Richard Edwin Hills  (30 September 1945 – 5 June 2022) was a British astronomer who was emeritus professor of Radio Astronomy at the University of Cambridge.

Education
Born on 30 September 1945 and educated at Bedford School, Hills studied the Natural Science Tripos at Queens' College, Cambridge and then went to the University of California, Berkeley to complete his Doctor of Philosophy degree.

Career and research
Hills was a research scientist at the Max Planck Institute in Bonn between 1972 and 1974, before he returned to the University of Cambridge and became involved in the development of telescopes and instrumentation for astronomy at wavelengths of around one millimetre—the spectral region that lies between radio waves and infrared—which is relatively unexplored.

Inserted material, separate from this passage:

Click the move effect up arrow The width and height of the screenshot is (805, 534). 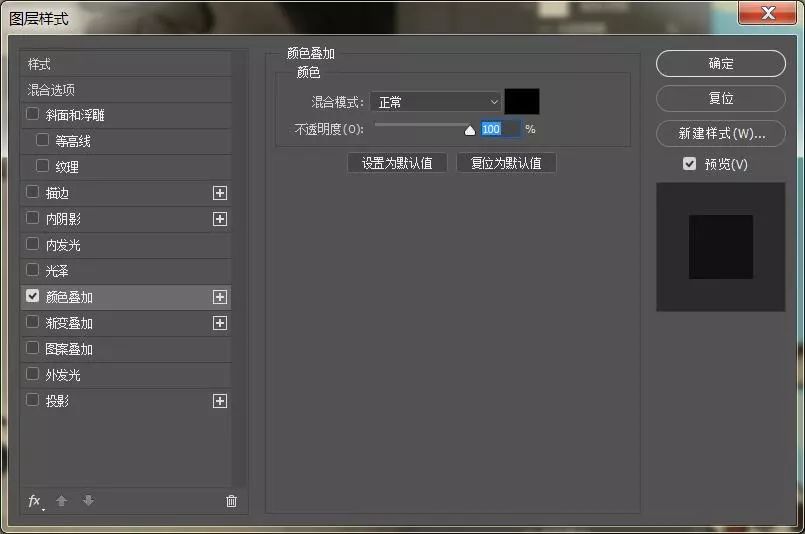click(x=62, y=501)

Hills worked as the project scientist for the James Clerk Maxwell Telescope during its design and construction, and went on to use the telescope to observe distant, redshifted quasars and the processes associated with star formation. In December 2007 he was appointed project scientist for the ALMA telescope, a sub-millimeter interferometer in the Atacama Desert of Northern Chile.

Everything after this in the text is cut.